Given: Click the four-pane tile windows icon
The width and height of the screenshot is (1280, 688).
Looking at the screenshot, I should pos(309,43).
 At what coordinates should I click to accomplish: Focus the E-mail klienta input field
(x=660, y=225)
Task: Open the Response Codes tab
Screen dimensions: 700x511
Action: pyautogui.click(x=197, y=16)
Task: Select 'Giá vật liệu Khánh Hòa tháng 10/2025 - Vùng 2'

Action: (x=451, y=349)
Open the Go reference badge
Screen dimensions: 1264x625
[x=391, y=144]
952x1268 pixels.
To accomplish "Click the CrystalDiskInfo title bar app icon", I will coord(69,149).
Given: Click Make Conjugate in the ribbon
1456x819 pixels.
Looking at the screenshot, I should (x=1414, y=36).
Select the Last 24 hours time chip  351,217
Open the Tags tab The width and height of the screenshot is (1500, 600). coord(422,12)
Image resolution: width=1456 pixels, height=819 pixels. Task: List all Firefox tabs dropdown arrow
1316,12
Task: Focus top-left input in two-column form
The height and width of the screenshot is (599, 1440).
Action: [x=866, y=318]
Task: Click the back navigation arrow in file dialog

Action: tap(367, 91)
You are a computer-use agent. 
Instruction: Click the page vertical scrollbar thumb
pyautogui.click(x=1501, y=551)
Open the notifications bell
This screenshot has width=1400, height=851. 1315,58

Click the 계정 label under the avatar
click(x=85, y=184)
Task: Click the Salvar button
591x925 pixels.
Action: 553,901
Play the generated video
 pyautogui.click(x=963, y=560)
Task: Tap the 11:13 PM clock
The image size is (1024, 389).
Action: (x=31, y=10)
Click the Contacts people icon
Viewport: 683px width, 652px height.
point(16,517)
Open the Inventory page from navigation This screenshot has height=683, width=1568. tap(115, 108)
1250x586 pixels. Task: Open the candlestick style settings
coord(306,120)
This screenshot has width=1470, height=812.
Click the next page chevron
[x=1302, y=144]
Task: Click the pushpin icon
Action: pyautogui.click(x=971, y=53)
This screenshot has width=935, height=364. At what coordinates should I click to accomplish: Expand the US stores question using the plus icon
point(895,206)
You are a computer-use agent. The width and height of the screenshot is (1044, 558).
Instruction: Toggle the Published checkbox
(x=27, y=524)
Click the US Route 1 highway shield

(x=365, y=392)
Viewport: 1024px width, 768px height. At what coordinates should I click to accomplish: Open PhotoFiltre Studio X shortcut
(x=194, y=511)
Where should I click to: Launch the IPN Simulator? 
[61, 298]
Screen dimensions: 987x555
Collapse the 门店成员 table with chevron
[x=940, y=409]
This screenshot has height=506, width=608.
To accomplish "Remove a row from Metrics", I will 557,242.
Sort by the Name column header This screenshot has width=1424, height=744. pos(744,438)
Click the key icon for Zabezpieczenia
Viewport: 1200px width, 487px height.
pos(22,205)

- - - - -

=== SHORT PROBLEM ===
Return each line of the items above that contains the string "Given". Case counts.

=== OUTPUT BELOW ===
Given: Click the four-pane tile windows icon
Given: Click Make Conjugate in the ribbon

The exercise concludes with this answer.